**Exercise aim:** From the line with "The image size is (1024, 563)." through the last line of the records below, both ends included, transcribe only those lines, exactly, and omit the pictures.

======== Data

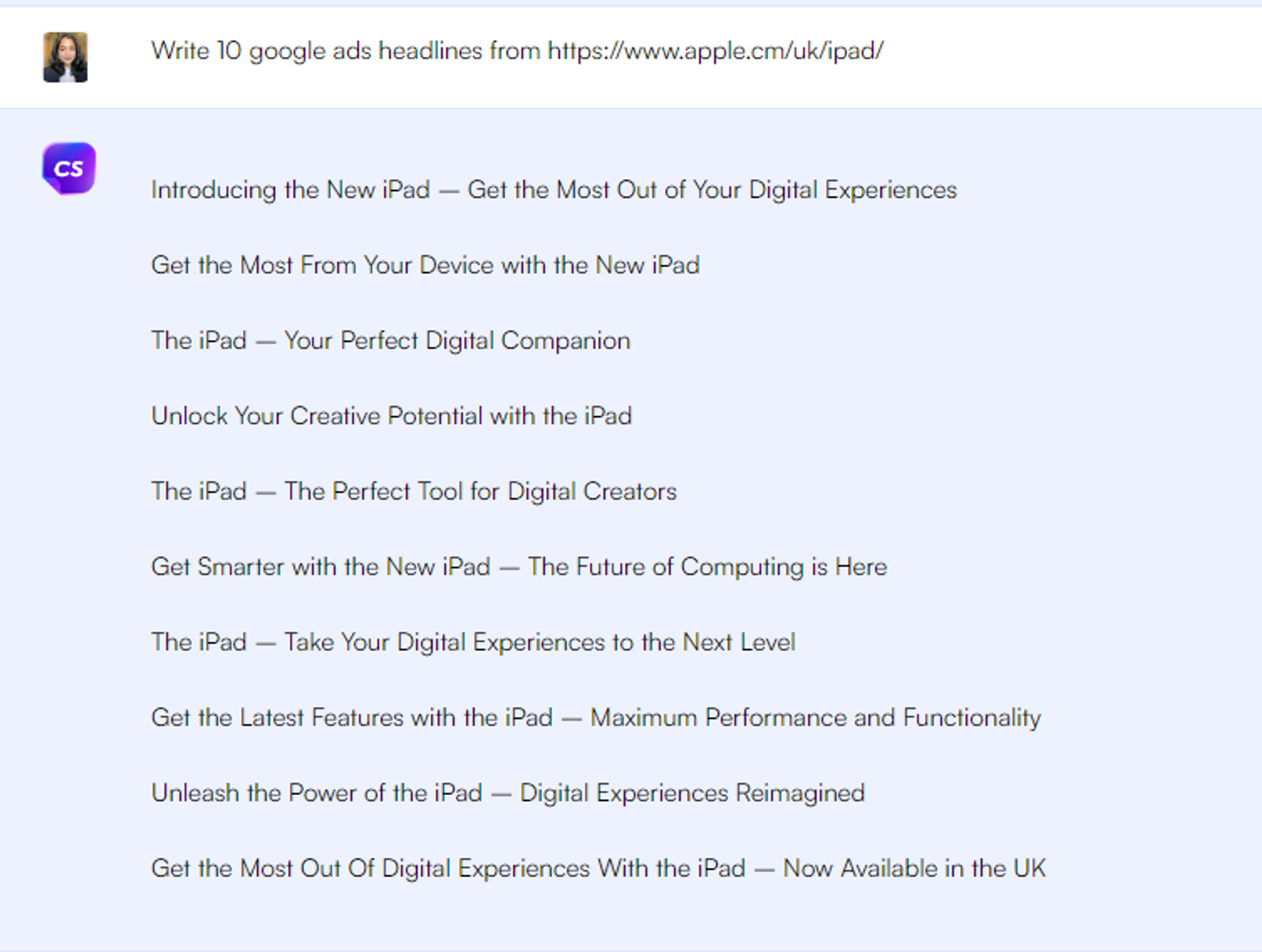This screenshot has height=952, width=1262.
Task: Select the "Unleash the Power of the iPad" phrase
Action: tap(317, 793)
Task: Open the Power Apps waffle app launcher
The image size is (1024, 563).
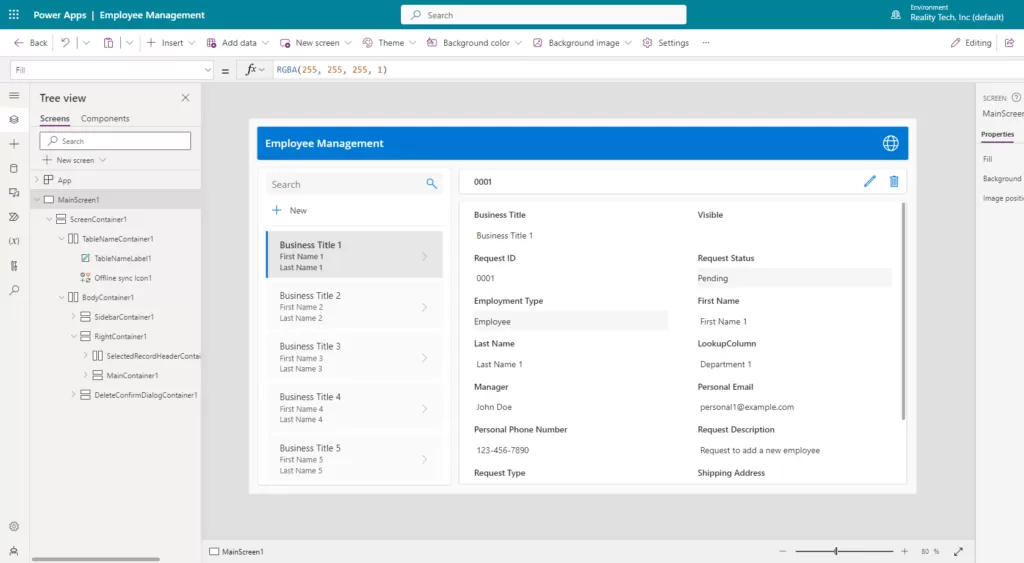Action: coord(14,15)
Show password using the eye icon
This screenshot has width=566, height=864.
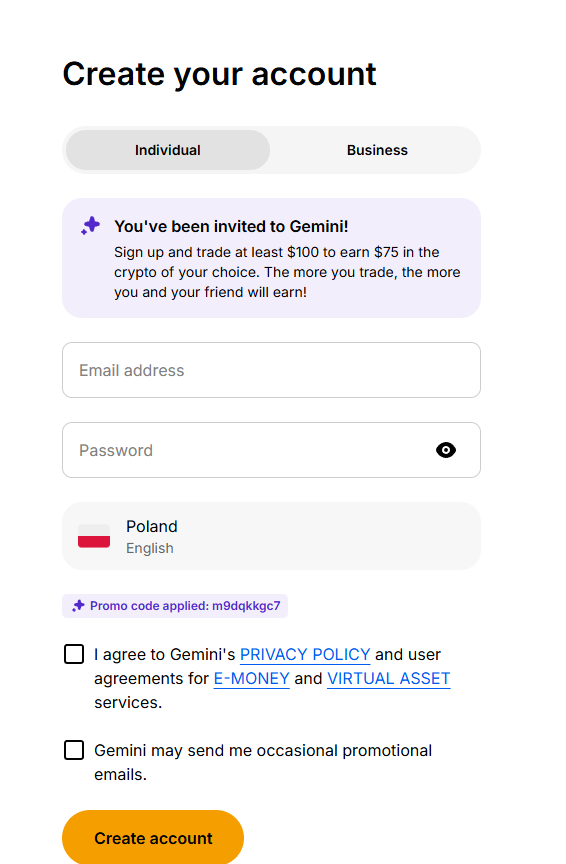click(446, 450)
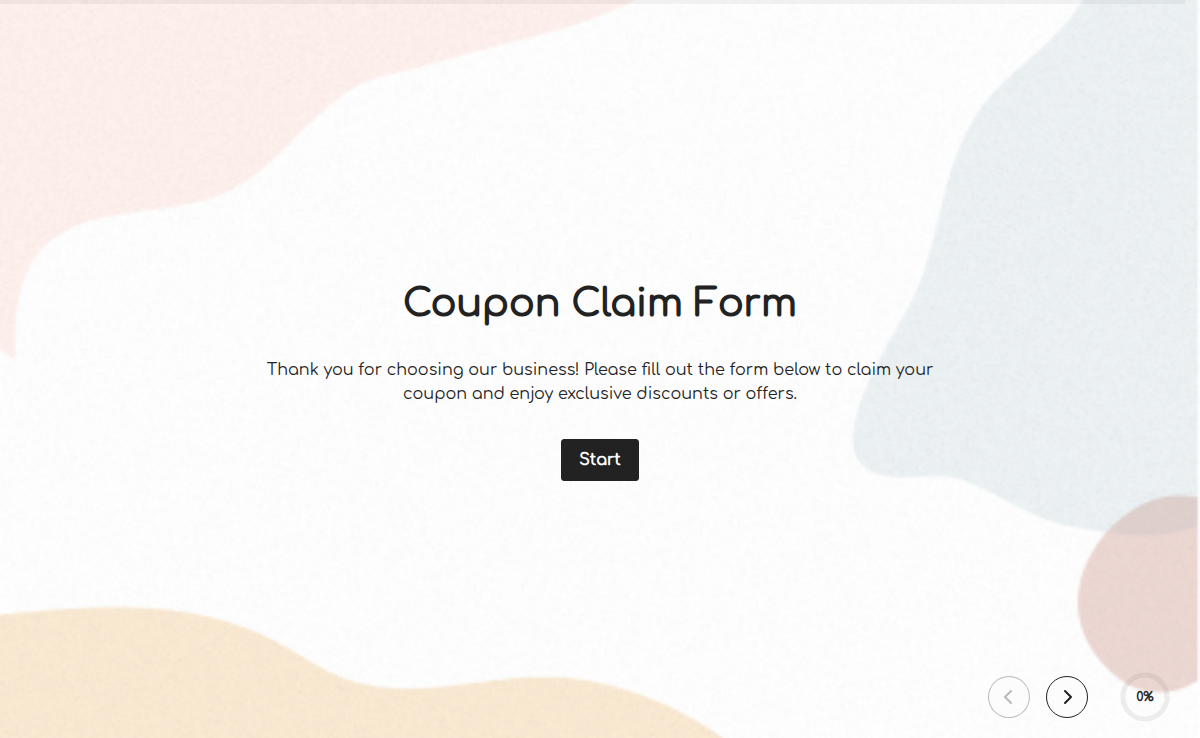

================

**Response below:**
The image size is (1024, 563).
Action: coord(14,15)
Show password using the eye icon
This screenshot has width=566, height=864.
click(446, 450)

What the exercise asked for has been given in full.